→ WORK TO COMPLETE
What is needed is an exact transcription of every record below.

→ DATA PROVIDED
——
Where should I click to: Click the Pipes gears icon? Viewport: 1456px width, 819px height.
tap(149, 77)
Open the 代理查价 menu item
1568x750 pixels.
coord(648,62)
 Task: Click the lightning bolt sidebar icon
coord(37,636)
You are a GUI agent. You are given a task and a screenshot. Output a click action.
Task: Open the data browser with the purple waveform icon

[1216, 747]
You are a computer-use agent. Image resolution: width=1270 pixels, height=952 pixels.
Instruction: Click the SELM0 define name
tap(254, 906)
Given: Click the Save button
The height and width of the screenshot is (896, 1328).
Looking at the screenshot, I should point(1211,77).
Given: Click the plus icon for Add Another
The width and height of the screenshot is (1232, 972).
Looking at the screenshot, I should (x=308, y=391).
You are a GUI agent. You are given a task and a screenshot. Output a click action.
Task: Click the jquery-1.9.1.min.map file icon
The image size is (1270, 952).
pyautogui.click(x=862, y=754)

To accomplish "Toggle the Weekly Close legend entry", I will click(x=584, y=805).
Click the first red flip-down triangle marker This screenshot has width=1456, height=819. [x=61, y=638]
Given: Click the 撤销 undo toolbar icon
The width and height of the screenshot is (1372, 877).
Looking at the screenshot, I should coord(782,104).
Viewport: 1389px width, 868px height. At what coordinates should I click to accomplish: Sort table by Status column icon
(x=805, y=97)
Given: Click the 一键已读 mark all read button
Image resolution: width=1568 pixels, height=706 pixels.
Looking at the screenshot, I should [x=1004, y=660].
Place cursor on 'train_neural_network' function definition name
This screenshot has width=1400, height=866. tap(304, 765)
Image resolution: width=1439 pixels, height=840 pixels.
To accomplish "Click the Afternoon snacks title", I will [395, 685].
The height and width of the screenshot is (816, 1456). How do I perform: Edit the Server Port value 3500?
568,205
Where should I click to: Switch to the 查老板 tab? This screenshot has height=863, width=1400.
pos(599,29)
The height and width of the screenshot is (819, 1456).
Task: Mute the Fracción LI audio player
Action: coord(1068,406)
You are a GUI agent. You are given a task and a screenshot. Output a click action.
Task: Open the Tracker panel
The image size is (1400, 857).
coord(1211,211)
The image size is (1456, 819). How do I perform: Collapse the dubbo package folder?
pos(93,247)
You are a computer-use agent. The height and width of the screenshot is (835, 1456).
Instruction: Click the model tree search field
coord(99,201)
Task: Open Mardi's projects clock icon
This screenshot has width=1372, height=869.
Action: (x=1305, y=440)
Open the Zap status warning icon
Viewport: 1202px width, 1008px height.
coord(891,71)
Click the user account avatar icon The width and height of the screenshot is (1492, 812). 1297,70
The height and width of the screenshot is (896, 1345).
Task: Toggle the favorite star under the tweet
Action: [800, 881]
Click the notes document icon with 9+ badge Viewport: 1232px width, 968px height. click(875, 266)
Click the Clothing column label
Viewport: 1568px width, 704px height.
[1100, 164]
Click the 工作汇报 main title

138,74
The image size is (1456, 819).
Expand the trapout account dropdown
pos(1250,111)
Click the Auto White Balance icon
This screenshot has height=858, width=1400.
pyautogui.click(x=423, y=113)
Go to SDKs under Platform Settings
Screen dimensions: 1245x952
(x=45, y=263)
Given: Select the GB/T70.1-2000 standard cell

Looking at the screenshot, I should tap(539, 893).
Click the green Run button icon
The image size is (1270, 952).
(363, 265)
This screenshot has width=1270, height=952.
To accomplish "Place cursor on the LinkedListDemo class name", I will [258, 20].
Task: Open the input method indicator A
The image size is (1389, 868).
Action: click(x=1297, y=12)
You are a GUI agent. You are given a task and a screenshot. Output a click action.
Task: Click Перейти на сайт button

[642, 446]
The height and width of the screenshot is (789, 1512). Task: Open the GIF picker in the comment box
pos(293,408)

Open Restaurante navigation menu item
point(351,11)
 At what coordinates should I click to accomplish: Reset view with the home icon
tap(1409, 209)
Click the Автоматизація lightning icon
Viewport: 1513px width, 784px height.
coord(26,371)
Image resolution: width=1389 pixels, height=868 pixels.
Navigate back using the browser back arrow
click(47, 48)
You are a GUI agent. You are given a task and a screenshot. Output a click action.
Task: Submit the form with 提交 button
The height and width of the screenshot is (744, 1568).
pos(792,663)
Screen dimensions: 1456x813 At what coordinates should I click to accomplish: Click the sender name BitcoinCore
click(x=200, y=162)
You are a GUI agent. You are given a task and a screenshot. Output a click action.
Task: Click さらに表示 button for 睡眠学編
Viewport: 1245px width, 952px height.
——
→ RESULT OF THE TASK
Where should I click to: Click the Pipes gears icon? Viewport: 1456px width, 819px height.
tap(149, 77)
Open the 代理查价 menu item
1568x750 pixels.
coord(648,62)
 Task: Click the lightning bolt sidebar icon
coord(37,636)
You are a GUI agent. You are given a task and a screenshot. Output a click action.
Task: Open the data browser with the purple waveform icon

[1216, 747]
You are a computer-use agent. Image resolution: width=1270 pixels, height=952 pixels.
Instruction: Click the SELM0 define name
tap(254, 906)
Given: Click the Save button
The height and width of the screenshot is (896, 1328).
Looking at the screenshot, I should point(1211,77).
Given: Click the plus icon for Add Another
The width and height of the screenshot is (1232, 972).
Looking at the screenshot, I should (x=308, y=391).
You are a GUI agent. You are given a task and a screenshot. Output a click action.
Task: Click the jquery-1.9.1.min.map file icon
The image size is (1270, 952).
pyautogui.click(x=862, y=754)

To accomplish "Toggle the Weekly Close legend entry", I will click(x=584, y=805).
Click the first red flip-down triangle marker This screenshot has width=1456, height=819. [x=61, y=638]
Given: Click the 撤销 undo toolbar icon
The width and height of the screenshot is (1372, 877).
Looking at the screenshot, I should coord(782,104).
Viewport: 1389px width, 868px height. At what coordinates should I click to accomplish: Sort table by Status column icon
(x=805, y=97)
Given: Click the 一键已读 mark all read button
Image resolution: width=1568 pixels, height=706 pixels.
Looking at the screenshot, I should [x=1004, y=660].
Place cursor on 'train_neural_network' function definition name
This screenshot has width=1400, height=866. tap(304, 765)
Image resolution: width=1439 pixels, height=840 pixels.
To accomplish "Click the Afternoon snacks title", I will [395, 685].
The height and width of the screenshot is (816, 1456). How do I perform: Edit the Server Port value 3500?
568,205
Where should I click to: Switch to the 查老板 tab? This screenshot has height=863, width=1400.
pos(599,29)
The height and width of the screenshot is (819, 1456).
Task: Mute the Fracción LI audio player
Action: coord(1068,406)
You are a GUI agent. You are given a task and a screenshot. Output a click action.
Task: Open the Tracker panel
The image size is (1400, 857).
coord(1211,211)
The image size is (1456, 819). How do I perform: Collapse the dubbo package folder?
pos(93,247)
You are a computer-use agent. The height and width of the screenshot is (835, 1456).
Instruction: Click the model tree search field
coord(99,201)
Task: Open Mardi's projects clock icon
This screenshot has width=1372, height=869.
Action: (x=1305, y=440)
Open the Zap status warning icon
Viewport: 1202px width, 1008px height.
coord(891,71)
Click the user account avatar icon The width and height of the screenshot is (1492, 812). 1297,70
The height and width of the screenshot is (896, 1345).
Task: Toggle the favorite star under the tweet
Action: [800, 881]
Click the notes document icon with 9+ badge Viewport: 1232px width, 968px height. click(875, 266)
Click the Clothing column label
Viewport: 1568px width, 704px height.
[1100, 164]
Click the 工作汇报 main title

138,74
The image size is (1456, 819).
Expand the trapout account dropdown
pos(1250,111)
Click the Auto White Balance icon
This screenshot has height=858, width=1400.
pyautogui.click(x=423, y=113)
Go to SDKs under Platform Settings
Screen dimensions: 1245x952
(x=45, y=263)
Given: Select the GB/T70.1-2000 standard cell

Looking at the screenshot, I should tap(539, 893).
Click the green Run button icon
The image size is (1270, 952).
(363, 265)
This screenshot has width=1270, height=952.
To accomplish "Place cursor on the LinkedListDemo class name", I will [258, 20].
Task: Open the input method indicator A
The image size is (1389, 868).
Action: click(x=1297, y=12)
You are a GUI agent. You are given a task and a screenshot. Output a click action.
Task: Click Перейти на сайт button

[642, 446]
The height and width of the screenshot is (789, 1512). Task: Open the GIF picker in the comment box
pos(293,408)

Open Restaurante navigation menu item
point(351,11)
 At what coordinates should I click to accomplish: Reset view with the home icon
tap(1409, 209)
Click the Автоматизація lightning icon
Viewport: 1513px width, 784px height.
coord(26,371)
Image resolution: width=1389 pixels, height=868 pixels.
Navigate back using the browser back arrow
click(47, 48)
You are a GUI agent. You are given a task and a screenshot. Output a click action.
Task: Submit the form with 提交 button
The height and width of the screenshot is (744, 1568).
pos(792,663)
Screen dimensions: 1456x813 At what coordinates should I click to accomplish: Click the sender name BitcoinCore
click(x=200, y=162)
You are a GUI agent. You are given a task and a screenshot. Output a click action.
Task: Click さらに表示 button for 睡眠学編
Viewport: 1245px width, 952px height.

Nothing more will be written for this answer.